▶ **EXERCISE 1**
Summarize the Harper House article in two sentences.
▶ **EXERCISE 2**
Carry on the Harper House article from its last sentence.

***** SOURCE PASSAGE *****

Saving Harper House
Community effort to save Harper House still paying dividends with Chamber’s Georgetown Visitors Center
When a community effort helped save the historic Harper House building 17 years ago – and move it several city blocks – only the biggest of dreamers might have imagined that the house would now welcome almost 15,000 visitors a year to Georgetown.
In fact, tourists greeted six days a week at the Georgetown County Chamber of Commerce’s Visitors Center, located at 531 Front St., probably have no idea that the entire house was relocated to its current location from Screven Street on Dec. 15, 2002. After the move, it officially opened for business on Sept. 14, 2006.
“We heard about all the history of Georgetown, but we didn’t know any of the specifics, so the Visitors Center was the first place we looked for when we arrived in the city,” said Dan Boyce, who was visiting Georgetown with his wife, Mary Ann, from Washington, Missouri, on July 12. The Boyces were vacationing in North Myrtle Beach but came south hoping to learn about Georgetown and its history as South Carolina’s third-oldest city.

***** PROVIDED RECORDS *****

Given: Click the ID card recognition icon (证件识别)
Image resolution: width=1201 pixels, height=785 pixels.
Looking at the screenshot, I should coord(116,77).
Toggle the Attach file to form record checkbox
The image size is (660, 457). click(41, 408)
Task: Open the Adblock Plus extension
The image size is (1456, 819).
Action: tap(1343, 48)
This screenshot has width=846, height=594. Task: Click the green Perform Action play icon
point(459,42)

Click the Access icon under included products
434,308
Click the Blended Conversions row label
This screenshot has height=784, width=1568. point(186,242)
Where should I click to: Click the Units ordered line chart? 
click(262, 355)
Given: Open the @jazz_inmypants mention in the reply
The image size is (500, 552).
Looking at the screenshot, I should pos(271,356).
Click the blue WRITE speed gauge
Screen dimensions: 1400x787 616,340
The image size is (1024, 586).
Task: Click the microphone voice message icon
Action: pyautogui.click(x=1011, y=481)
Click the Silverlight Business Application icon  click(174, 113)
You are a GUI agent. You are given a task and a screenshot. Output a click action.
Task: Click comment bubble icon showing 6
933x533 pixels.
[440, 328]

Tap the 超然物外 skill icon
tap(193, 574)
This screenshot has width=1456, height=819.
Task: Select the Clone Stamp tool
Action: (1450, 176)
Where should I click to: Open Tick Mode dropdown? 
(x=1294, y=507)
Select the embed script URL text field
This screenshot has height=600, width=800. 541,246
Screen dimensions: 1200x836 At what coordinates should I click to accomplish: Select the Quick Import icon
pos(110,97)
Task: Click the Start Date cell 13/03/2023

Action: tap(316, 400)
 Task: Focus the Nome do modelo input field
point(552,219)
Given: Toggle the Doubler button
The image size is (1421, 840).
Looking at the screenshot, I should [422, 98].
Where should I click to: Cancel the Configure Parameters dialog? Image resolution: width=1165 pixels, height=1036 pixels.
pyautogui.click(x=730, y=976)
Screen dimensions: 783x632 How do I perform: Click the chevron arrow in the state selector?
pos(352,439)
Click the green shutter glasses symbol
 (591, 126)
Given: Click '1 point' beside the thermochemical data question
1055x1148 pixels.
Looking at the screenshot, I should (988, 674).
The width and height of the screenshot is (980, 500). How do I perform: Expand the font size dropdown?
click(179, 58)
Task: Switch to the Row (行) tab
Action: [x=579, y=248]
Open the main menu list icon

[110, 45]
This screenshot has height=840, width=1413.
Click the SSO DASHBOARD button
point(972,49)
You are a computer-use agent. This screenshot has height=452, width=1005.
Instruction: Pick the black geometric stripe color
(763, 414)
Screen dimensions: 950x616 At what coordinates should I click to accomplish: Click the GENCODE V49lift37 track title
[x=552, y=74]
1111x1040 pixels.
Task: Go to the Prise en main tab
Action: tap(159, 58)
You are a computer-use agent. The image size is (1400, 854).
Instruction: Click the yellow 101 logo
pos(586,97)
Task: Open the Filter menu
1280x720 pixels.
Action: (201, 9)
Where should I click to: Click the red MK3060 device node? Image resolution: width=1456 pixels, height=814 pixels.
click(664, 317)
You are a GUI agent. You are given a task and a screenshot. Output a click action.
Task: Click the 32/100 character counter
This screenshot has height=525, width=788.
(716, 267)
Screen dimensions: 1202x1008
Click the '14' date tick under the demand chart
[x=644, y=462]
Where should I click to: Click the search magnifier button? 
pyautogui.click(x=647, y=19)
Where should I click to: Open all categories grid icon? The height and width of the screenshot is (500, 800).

*****

▶ **TASK ANSWER 1**
Harper House, a historic building that a community effort saved and moved several city blocks from Screven Street to 531 Front St. on Dec. 15, 2002, opened on Sept. 14, 2006 as the Georgetown County Chamber of Commerce's Visitors Center, which now greets almost 15,000 visitors a year, six days a week. Dan and Mary Ann Boyce of Washington, Missouri, who were vacationing in North Myrtle Beach, made the center their first stop when they came south to learn about Georgetown and its history as South Carolina's third-oldest city.

▶ **TASK ANSWER 2**
Today, the first floor of the building serves as the Visitors Center, while additional Chamber offices and a boardroom are located on the second floor. In 2019, the Chamber opened a second Visitors Center at 28 Wall St. in the Litchfield community of Pawleys Island.
The Harper House, built circa 1850, was originally located on Screven Street, across from the county courthouse. It was a family residence before it housed the office of Samuel Harper, a local surveyor.
Encounters with visitors like the Boyces, and the thousands of other tourists, may not have occurred if not for a collaboration between Chamber officials, The Georgetown Times and city and county leaders in 2002. During that year, Georgetown County leaders had purchased the Harper House and were seeking to have it demolished to make room for more parking for offices along Screven Street.
The county made two such requests to the city’s Architectural Review Board, citing termite infestation as the reason for demolition, according to county planning officials. The county was turned down both times because the building was considered historic.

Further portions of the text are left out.